■ **The exercise**: Copy the records below, beginning with the line that contains "The height and" and continuing through the end of the records, with both ends included. Omit the pictures from your copy.

◆ ◆ ◆ ◆ ◆

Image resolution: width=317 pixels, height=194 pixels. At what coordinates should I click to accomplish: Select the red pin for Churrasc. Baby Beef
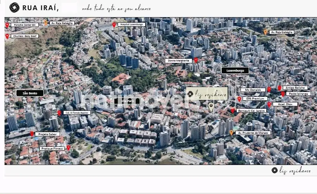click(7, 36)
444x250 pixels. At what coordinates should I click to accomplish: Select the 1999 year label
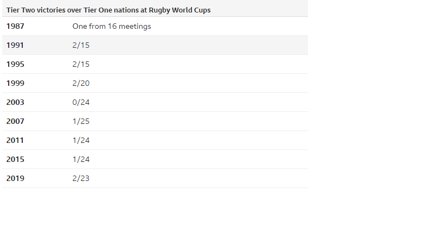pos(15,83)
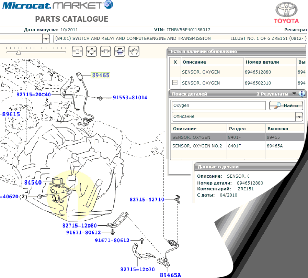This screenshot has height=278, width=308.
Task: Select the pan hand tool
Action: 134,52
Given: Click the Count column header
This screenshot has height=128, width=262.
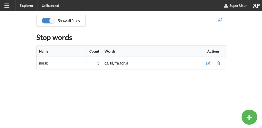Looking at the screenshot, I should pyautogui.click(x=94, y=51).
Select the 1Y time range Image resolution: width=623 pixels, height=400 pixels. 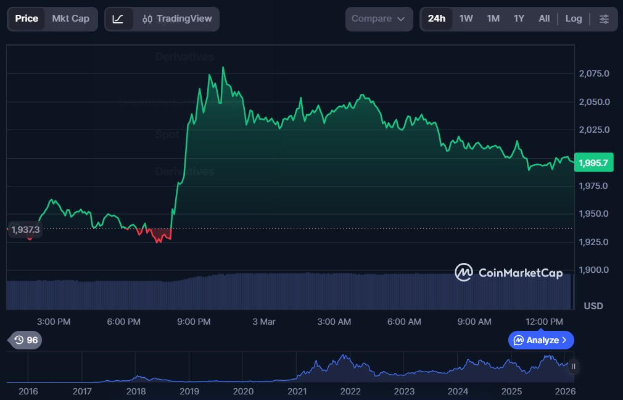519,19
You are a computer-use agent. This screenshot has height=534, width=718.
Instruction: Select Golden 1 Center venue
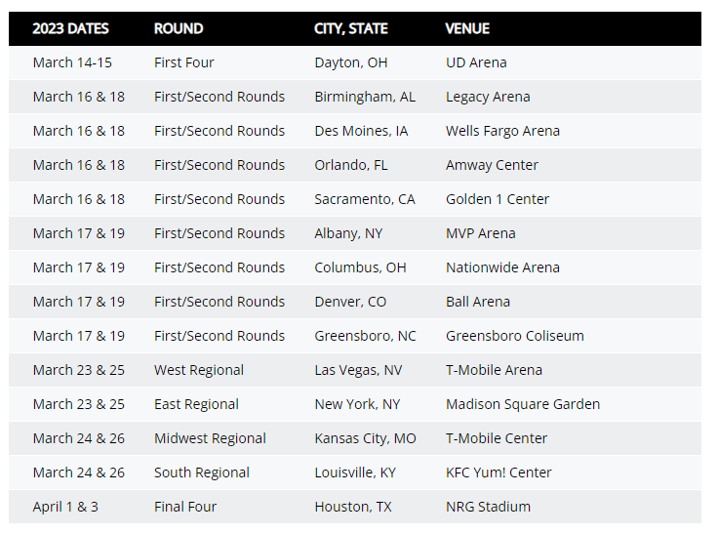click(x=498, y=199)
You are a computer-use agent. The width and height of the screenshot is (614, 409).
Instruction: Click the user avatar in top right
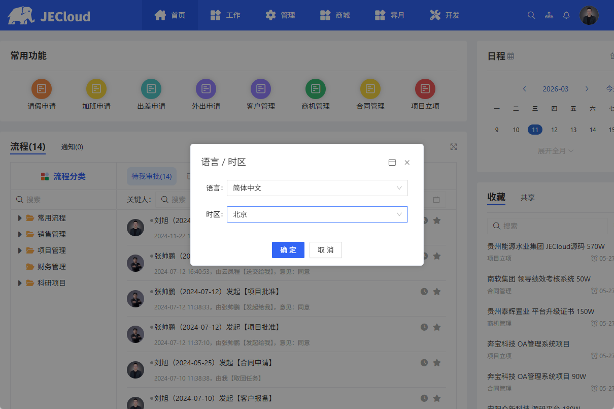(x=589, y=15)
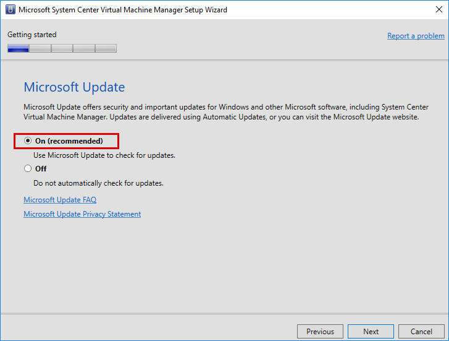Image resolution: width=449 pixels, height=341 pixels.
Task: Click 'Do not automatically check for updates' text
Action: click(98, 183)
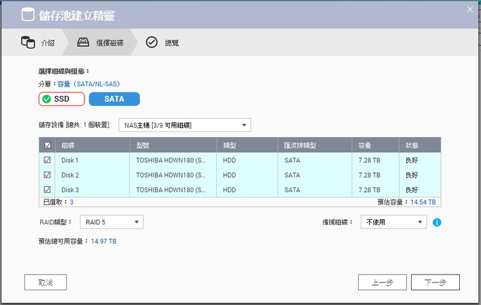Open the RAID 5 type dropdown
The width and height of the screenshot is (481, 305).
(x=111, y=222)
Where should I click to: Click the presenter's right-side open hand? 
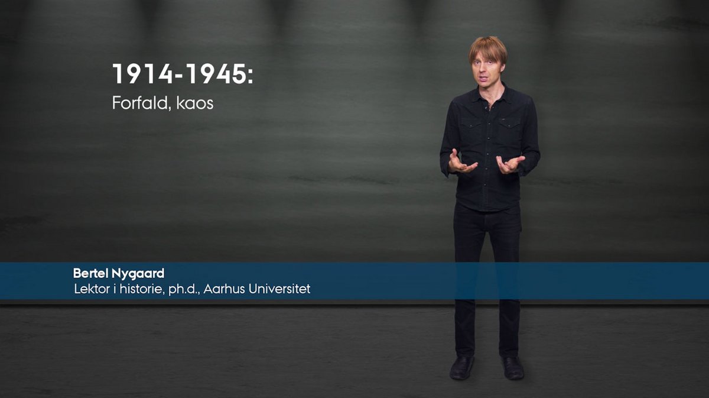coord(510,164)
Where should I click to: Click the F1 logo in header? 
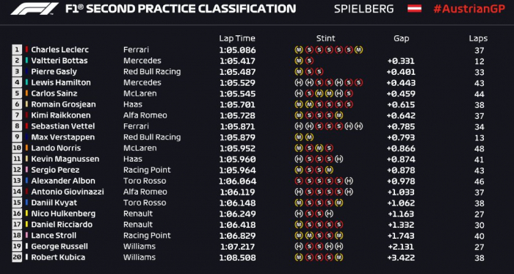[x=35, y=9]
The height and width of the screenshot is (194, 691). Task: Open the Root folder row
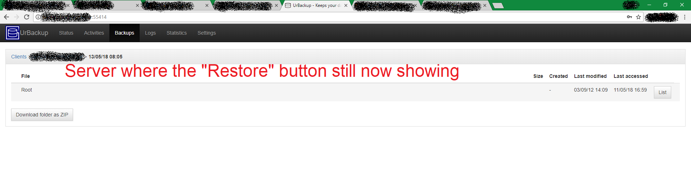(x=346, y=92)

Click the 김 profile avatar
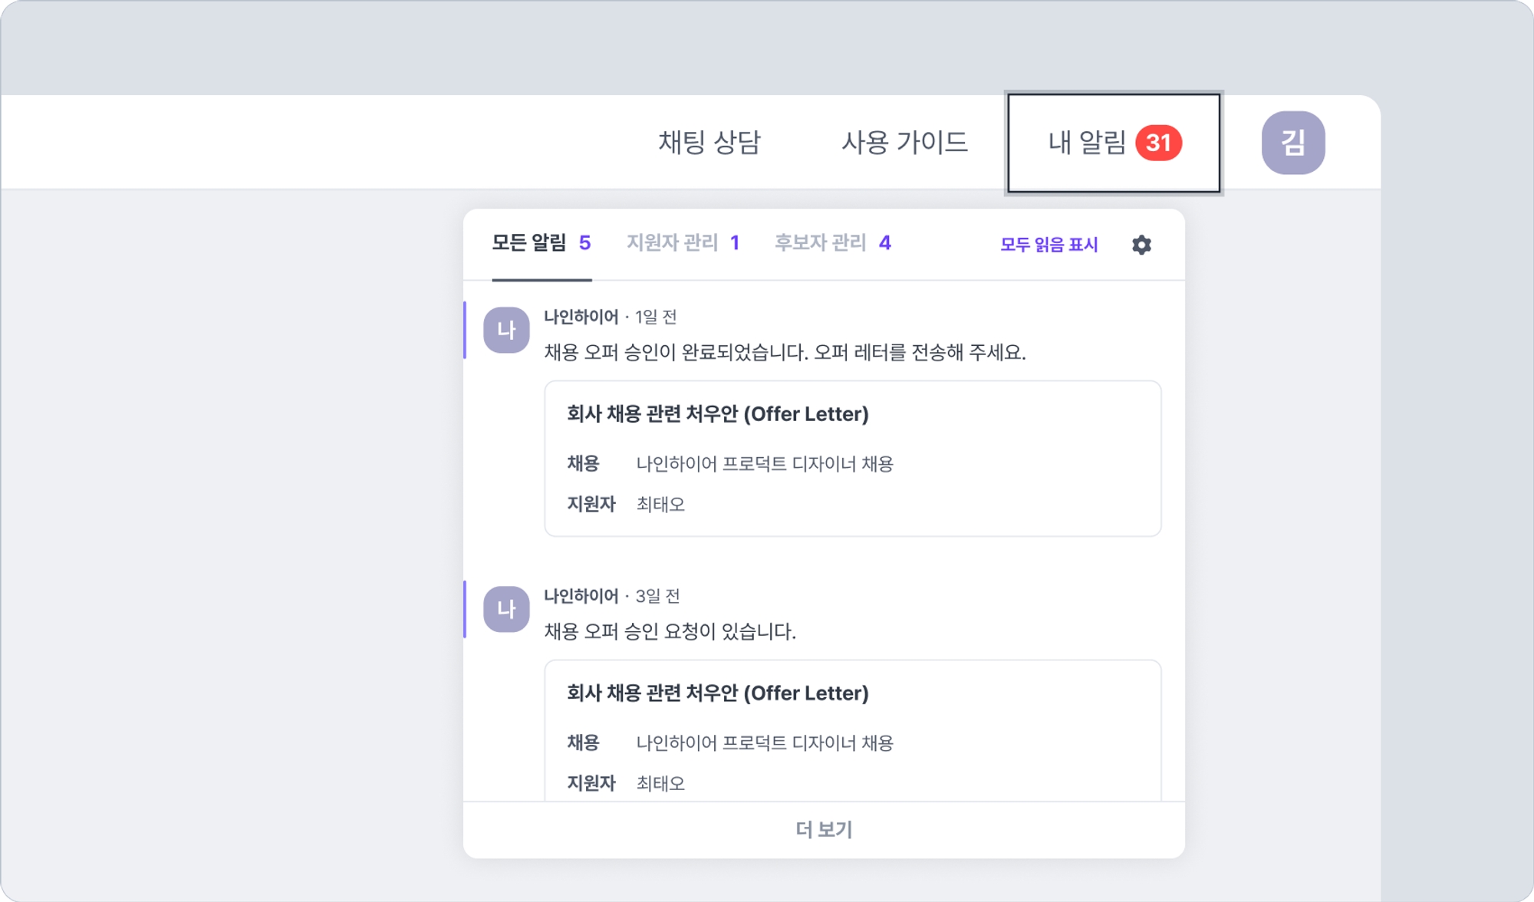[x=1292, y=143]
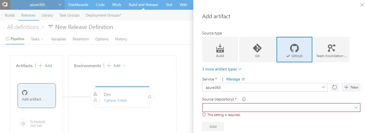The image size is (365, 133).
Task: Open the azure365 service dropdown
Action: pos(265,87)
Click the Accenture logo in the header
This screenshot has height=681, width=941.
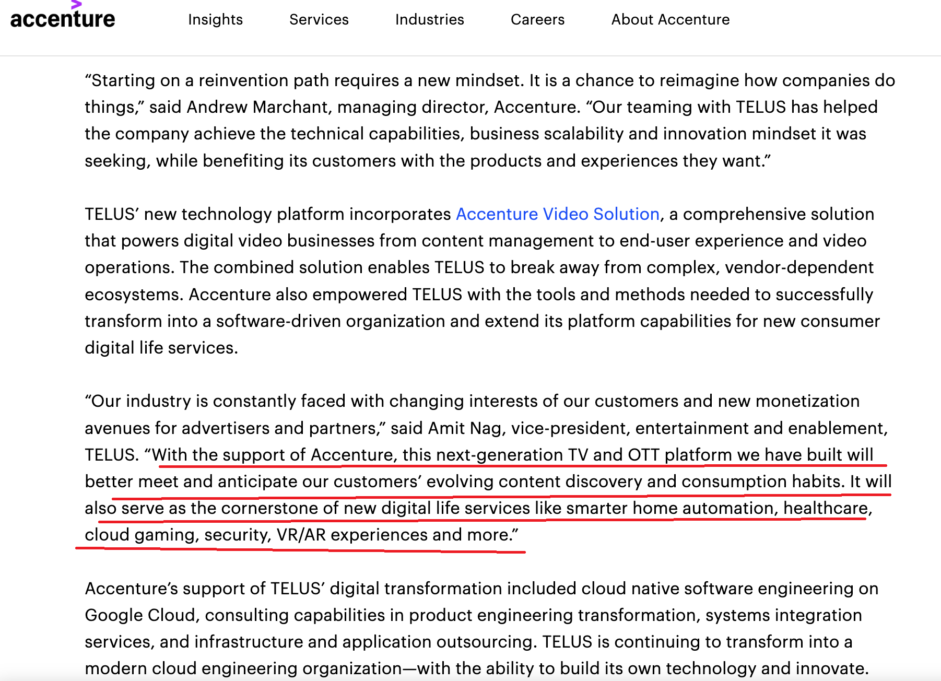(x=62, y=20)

◆ ◆ ◆ ◆ ◆

■ **Solution to the exercise**:
The height and width of the screenshot is (194, 691). Task: Open the Root folder row
(x=346, y=92)

Click the 김 profile avatar
[x=1292, y=143]
The image size is (365, 133).
Task: Open the azure365 service dropdown
Action: pos(265,87)
Click the Accenture logo in the header
This screenshot has height=681, width=941.
(x=62, y=20)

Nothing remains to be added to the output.